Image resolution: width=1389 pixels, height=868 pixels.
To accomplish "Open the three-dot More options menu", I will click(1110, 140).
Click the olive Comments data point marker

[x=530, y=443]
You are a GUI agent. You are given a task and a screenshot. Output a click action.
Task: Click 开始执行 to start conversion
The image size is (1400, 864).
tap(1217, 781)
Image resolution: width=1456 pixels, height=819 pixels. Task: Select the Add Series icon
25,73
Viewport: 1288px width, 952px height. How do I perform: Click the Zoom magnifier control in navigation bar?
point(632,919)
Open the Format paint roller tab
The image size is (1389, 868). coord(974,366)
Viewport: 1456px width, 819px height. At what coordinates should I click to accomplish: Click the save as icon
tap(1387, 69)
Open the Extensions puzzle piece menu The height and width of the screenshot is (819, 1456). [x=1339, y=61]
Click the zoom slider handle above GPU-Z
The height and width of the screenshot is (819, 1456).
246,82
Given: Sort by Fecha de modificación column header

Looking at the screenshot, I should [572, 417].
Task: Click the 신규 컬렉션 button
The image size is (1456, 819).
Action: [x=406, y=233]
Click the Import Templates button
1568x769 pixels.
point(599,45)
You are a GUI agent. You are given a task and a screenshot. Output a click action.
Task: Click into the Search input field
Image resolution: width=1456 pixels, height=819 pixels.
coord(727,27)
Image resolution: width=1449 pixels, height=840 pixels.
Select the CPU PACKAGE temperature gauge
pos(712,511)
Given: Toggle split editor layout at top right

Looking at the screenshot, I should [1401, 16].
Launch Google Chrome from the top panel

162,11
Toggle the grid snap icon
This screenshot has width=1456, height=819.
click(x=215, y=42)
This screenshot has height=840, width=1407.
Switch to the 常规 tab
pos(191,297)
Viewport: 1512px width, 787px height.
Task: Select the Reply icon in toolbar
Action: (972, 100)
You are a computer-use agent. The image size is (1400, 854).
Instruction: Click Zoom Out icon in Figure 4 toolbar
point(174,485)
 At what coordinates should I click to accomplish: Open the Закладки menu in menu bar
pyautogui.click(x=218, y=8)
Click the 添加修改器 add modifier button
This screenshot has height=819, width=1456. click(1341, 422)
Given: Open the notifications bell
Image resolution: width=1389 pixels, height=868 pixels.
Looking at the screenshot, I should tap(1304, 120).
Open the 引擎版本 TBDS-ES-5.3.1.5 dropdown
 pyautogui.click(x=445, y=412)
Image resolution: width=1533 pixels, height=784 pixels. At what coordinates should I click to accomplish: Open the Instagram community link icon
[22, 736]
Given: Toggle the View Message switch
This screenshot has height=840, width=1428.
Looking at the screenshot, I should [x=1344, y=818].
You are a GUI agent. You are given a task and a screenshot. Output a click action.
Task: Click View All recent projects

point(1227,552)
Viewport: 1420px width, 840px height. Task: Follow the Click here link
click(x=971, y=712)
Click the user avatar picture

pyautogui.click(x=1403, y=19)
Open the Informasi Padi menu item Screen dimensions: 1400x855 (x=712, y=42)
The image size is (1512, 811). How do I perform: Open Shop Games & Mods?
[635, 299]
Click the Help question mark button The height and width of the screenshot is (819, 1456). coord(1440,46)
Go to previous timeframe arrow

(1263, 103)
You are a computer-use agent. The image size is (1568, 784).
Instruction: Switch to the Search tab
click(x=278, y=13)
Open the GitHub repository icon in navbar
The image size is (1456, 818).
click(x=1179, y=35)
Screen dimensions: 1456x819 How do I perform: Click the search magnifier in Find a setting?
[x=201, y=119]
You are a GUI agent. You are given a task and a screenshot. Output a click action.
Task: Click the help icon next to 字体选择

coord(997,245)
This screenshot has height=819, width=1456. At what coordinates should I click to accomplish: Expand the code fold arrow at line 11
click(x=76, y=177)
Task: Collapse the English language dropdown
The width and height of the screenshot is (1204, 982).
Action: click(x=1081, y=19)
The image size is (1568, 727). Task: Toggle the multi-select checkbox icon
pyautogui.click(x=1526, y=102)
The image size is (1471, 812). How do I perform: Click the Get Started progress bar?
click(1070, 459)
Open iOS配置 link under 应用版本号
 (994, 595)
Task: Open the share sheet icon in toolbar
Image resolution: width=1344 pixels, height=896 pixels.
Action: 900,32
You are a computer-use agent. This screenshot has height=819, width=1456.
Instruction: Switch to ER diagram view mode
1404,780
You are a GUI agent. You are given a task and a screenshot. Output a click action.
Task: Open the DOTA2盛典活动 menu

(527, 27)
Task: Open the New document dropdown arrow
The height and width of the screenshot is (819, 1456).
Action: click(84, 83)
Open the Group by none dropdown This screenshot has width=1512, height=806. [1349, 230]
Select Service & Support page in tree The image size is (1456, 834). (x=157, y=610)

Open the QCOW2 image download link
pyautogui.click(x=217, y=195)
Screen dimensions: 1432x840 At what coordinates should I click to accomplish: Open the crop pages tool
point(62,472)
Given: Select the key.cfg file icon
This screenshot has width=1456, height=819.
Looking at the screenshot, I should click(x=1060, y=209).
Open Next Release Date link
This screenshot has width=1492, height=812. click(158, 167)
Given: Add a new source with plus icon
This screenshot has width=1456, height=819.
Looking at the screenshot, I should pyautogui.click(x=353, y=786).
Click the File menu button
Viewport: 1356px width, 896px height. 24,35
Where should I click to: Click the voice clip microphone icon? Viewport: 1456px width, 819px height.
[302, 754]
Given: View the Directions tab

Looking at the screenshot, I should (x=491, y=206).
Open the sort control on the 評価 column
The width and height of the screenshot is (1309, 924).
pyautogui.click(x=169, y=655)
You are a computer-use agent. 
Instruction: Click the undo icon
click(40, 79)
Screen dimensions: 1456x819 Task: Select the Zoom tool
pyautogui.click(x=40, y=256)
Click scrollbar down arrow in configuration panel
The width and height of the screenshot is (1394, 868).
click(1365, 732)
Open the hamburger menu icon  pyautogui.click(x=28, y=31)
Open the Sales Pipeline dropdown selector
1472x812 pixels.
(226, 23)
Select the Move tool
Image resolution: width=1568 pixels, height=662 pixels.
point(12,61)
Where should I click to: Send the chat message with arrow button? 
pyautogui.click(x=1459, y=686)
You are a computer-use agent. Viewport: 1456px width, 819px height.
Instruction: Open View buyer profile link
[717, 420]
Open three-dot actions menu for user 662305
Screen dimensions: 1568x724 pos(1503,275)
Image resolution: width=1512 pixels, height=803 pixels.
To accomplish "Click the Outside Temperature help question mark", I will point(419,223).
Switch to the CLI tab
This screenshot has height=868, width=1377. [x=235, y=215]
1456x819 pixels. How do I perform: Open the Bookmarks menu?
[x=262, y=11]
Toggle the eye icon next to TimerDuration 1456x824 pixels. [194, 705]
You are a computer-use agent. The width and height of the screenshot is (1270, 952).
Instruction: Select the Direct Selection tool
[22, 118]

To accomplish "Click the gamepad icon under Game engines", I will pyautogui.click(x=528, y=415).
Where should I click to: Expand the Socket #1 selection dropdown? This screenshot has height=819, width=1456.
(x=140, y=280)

•••••

TASK STATEMENT – Above are some lines. Repeat exactly, and only, those from the line that has "Task: Click into the Search input field" through the line that has "This screenshot has height=840, width=1407.".

OUTPUT FOR THIS TASK –
Task: Click into the Search input field
Image resolution: width=1456 pixels, height=819 pixels.
coord(727,27)
Image resolution: width=1449 pixels, height=840 pixels.
Select the CPU PACKAGE temperature gauge
pos(712,511)
Given: Toggle split editor layout at top right

Looking at the screenshot, I should [1401, 16].
Launch Google Chrome from the top panel

162,11
Toggle the grid snap icon
This screenshot has width=1456, height=819.
click(x=215, y=42)
This screenshot has height=840, width=1407.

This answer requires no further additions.